Exercise requirements
Retype the listing below line for line, but only from the line with "The image size is (1269, 714)." down to the line with "This screenshot has width=462, height=246.", inclusive. Pictures stay out.

Dataset

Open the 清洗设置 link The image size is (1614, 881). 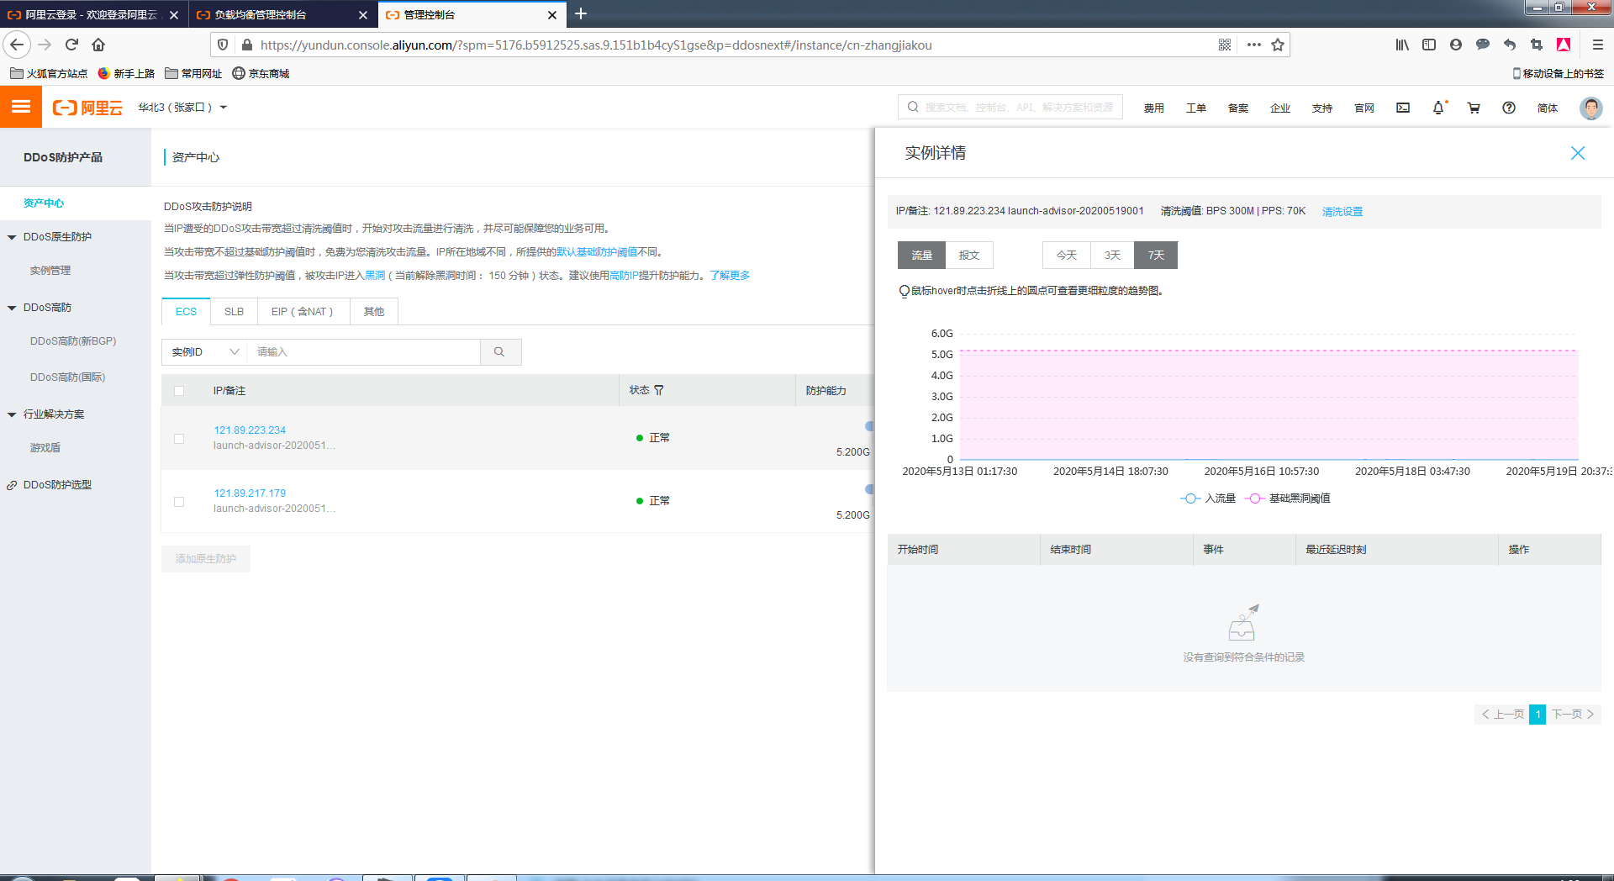coord(1342,212)
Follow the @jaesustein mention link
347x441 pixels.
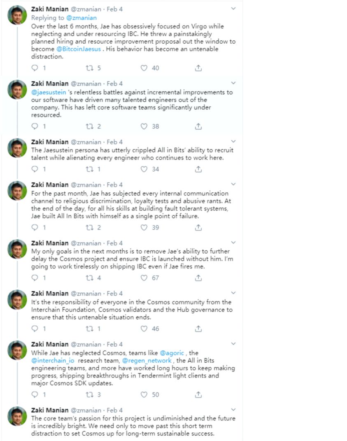(49, 92)
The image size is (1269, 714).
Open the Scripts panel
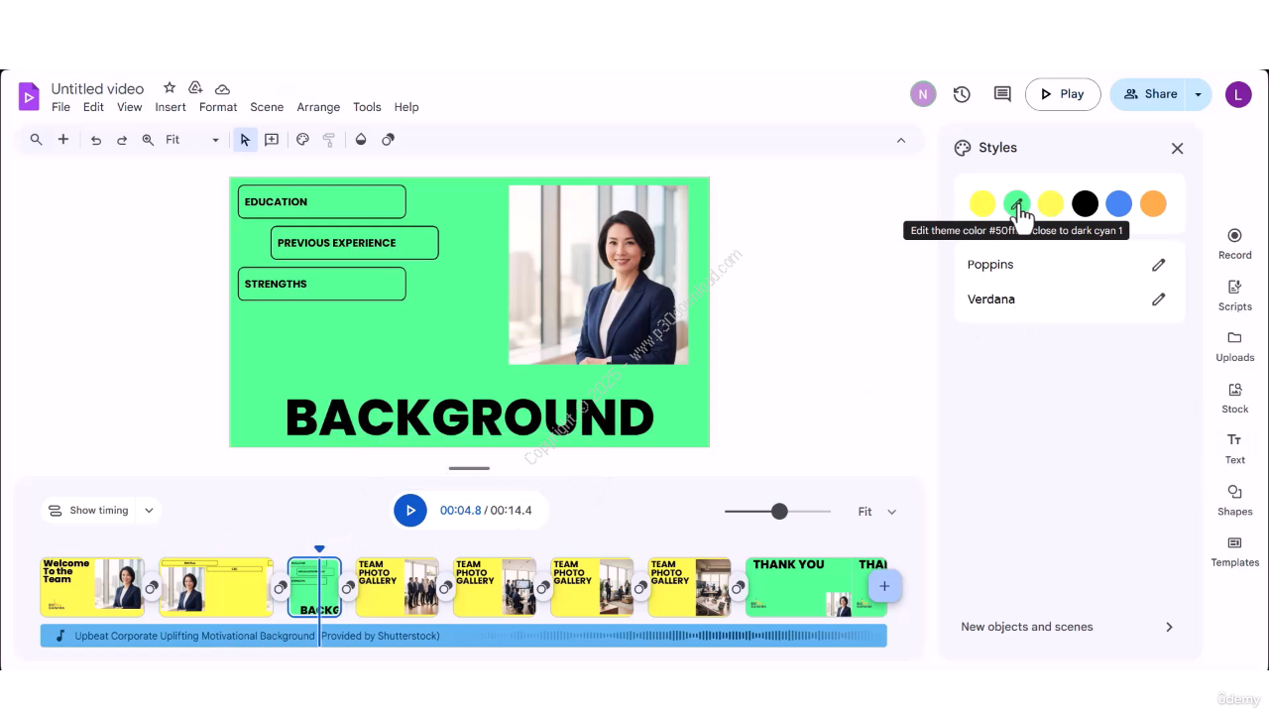(1234, 295)
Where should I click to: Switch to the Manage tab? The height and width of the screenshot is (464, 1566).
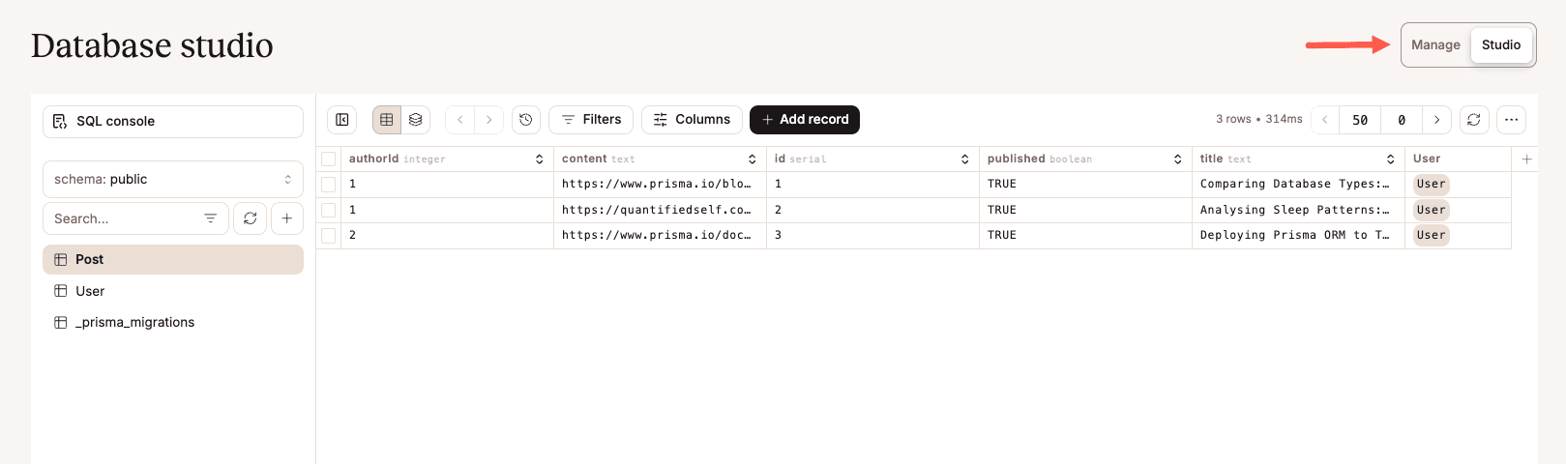coord(1435,45)
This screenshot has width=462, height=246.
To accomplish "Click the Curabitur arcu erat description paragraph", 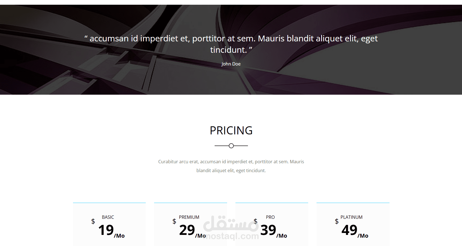I will (x=231, y=166).
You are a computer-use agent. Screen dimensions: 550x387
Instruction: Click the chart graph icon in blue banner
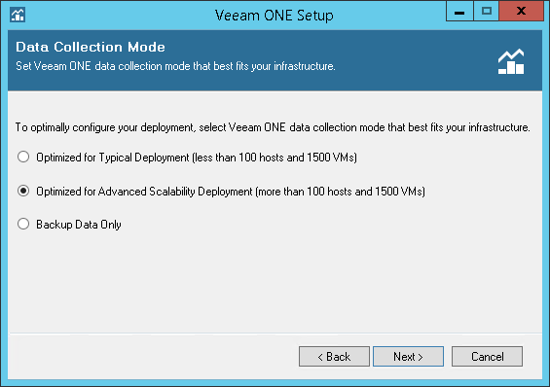(511, 61)
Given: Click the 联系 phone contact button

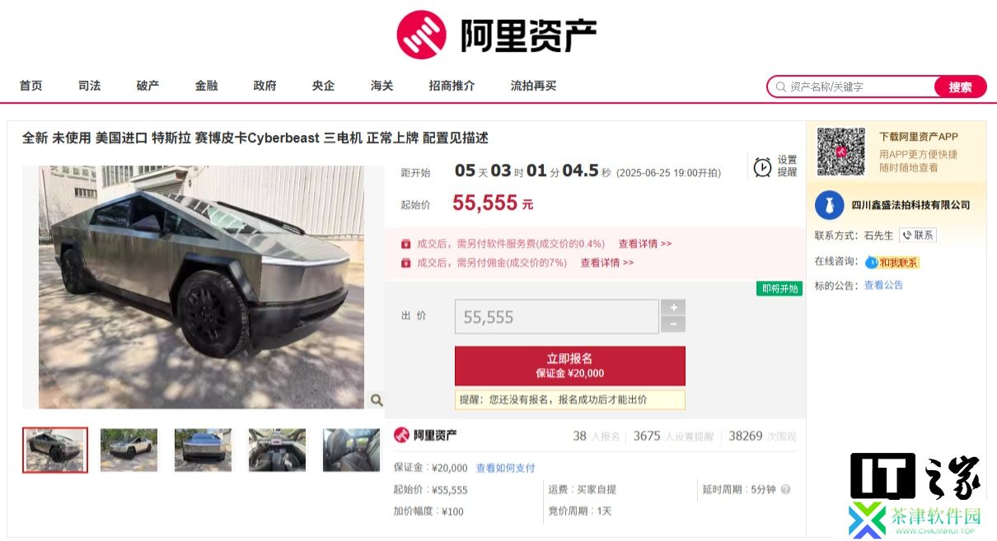Looking at the screenshot, I should [x=918, y=235].
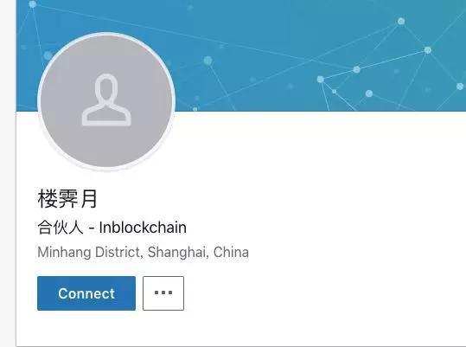Viewport: 466px width, 347px height.
Task: Click the Connect button
Action: pyautogui.click(x=86, y=293)
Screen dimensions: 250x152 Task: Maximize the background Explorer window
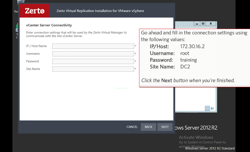coord(203,24)

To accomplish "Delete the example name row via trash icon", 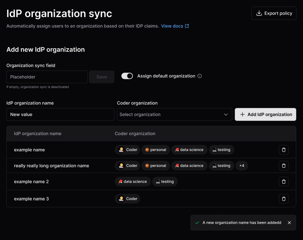I will click(x=284, y=150).
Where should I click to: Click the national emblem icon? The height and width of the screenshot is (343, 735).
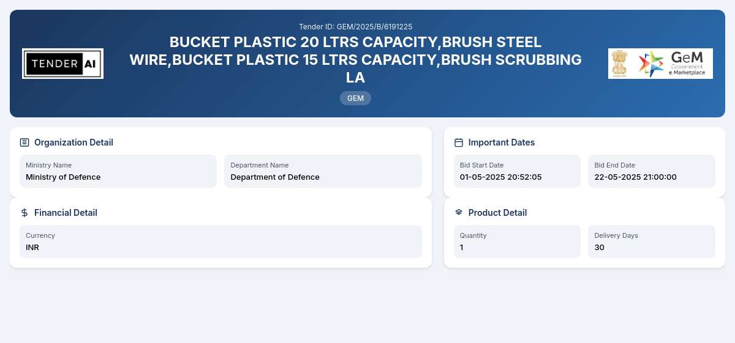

Output
The image size is (1269, 714).
Open the Scripts panel
(1234, 295)
Where should I click to: Switch to the Manage tab? The height and width of the screenshot is (464, 1566).
coord(1435,45)
This screenshot has width=462, height=246.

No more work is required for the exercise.